As a child I roamed for hours at a time in the woods near our home outside of Roanoke, Virginia. I remember building forts from fallen branches, poking at caterpillars, and surveying the view from the tree house that my dad built. I was seven when my family moved to Southern California. I adapted quickly to the sunny California lifestyle. But I was now surrounded by an urban landscape, and I missed the forest.
At the University of California, Berkeley, I reconnected with natural landscapes as I studied ecology and environmental science. As part of my studies, I attended a summer-long field program in forest and resource management outside of Quincy, California, in the northern Sierra Nevada mountain range.
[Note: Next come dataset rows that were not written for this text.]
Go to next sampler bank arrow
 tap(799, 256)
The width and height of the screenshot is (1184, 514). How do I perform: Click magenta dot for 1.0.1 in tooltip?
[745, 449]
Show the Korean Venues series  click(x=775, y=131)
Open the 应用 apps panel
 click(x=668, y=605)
I quickly rediscovered my love of the forest as I spent days happily exploring with my classmates and professors, learning to identify forest species and to read the forest as a manager would. On the weekends, I fell in love with the high country (and with my future husband) through backpacking trips to clear blue alpine lakes nestled in granite basins carved by glaciers.
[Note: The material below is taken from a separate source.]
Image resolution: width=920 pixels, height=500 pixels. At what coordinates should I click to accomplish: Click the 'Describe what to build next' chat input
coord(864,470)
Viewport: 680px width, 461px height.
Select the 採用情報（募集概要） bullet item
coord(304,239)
After college, my fascination with forests and other ecosystems gradually shifted to a fascination with the human institutions through which we understand, manage, and impact them. I pursued graduate studies in natural resource policy, politics, and governance. Over time I became an advocate for collaborative approaches to managing these socially and ecologically complex systems.
In my new position with the National Forest Foundation, I am thrilled to be leading a group of stakeholders and managers in a collaborative project to restore a 60,000-acre forested landscape on the west shore of Lake Tahoe. I recently relocated to South Lake Tahoe, and I once again can happily roam the forest just outside my front door, now with my 6-year old daughter in tow.